▶ **What you need to do**
The entries that follow should be repeated exactly, with no pictures kept.
===== Data shown
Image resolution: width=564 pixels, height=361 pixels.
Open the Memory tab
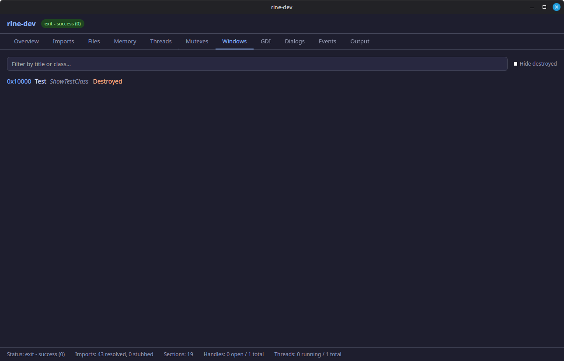point(125,41)
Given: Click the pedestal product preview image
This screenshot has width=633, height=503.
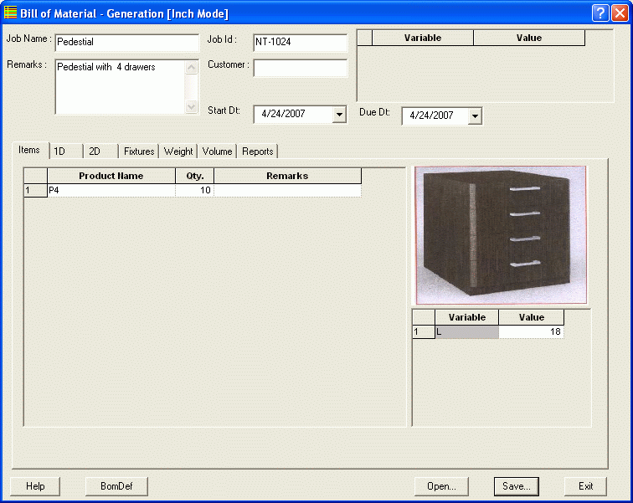Looking at the screenshot, I should pyautogui.click(x=500, y=234).
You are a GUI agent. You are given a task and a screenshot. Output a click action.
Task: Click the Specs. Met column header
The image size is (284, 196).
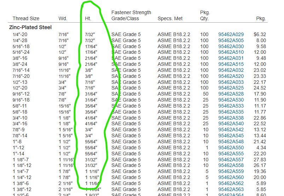(x=170, y=18)
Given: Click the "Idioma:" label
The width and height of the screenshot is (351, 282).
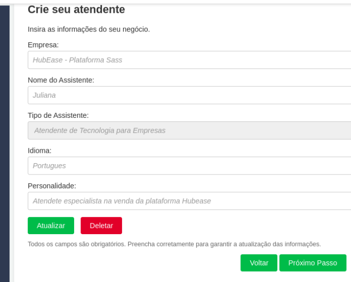Looking at the screenshot, I should [40, 151].
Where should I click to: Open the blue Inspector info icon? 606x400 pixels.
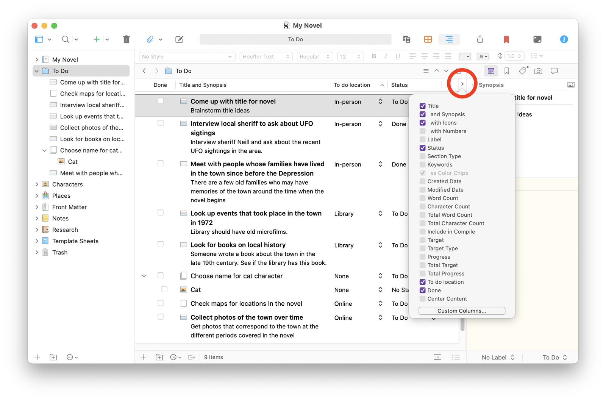click(564, 39)
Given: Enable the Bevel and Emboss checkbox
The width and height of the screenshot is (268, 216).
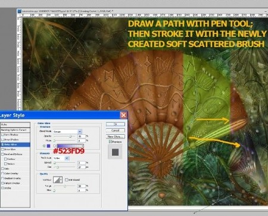Looking at the screenshot, I should coord(2,154).
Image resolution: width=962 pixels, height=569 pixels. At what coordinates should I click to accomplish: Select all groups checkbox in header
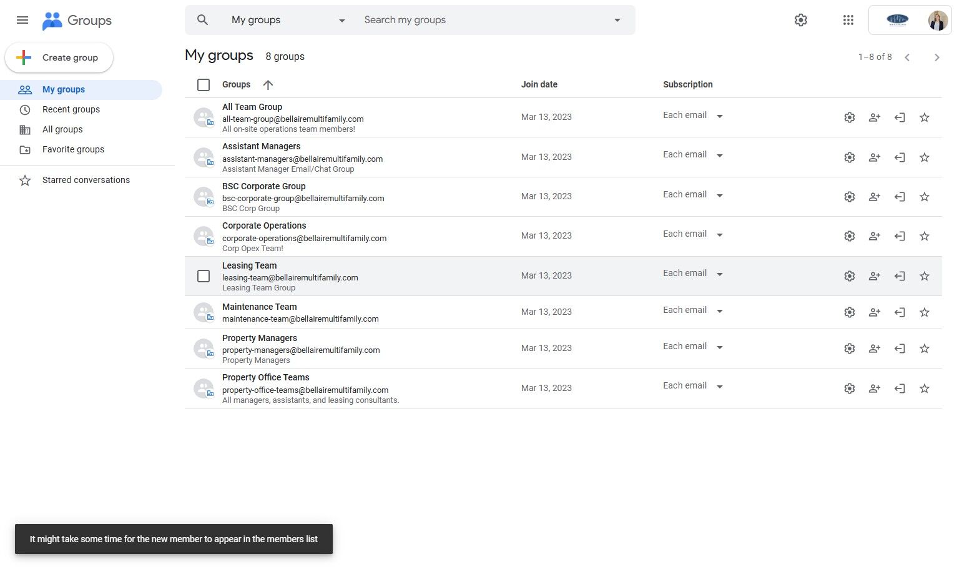click(x=204, y=85)
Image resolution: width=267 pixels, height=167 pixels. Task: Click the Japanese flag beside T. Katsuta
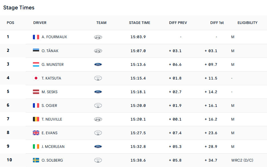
==========
▶ **Exercise result**
Image resolution: width=564 pixels, height=361 pixels.
Open the Memory tab
point(125,41)
Given: Click the pedestal product preview image
This screenshot has width=633, height=503.
Looking at the screenshot, I should pyautogui.click(x=500, y=234).
You are a GUI agent. You are given a task and a screenshot. Output a click action.
Task: Click the Specs. Met column header
The image size is (284, 196).
(x=170, y=18)
Given: Click the "Idioma:" label
The width and height of the screenshot is (351, 282).
Looking at the screenshot, I should [40, 151].
Where should I click to: Open the blue Inspector info icon? 606x400 pixels.
click(564, 39)
Given: Enable the Bevel and Emboss checkbox
The width and height of the screenshot is (268, 216).
Looking at the screenshot, I should coord(2,154).
Image resolution: width=962 pixels, height=569 pixels. At what coordinates should I click to accomplish: Select all groups checkbox in header
click(x=204, y=85)
Image resolution: width=267 pixels, height=167 pixels. Task: Click the Japanese flag beside T. Katsuta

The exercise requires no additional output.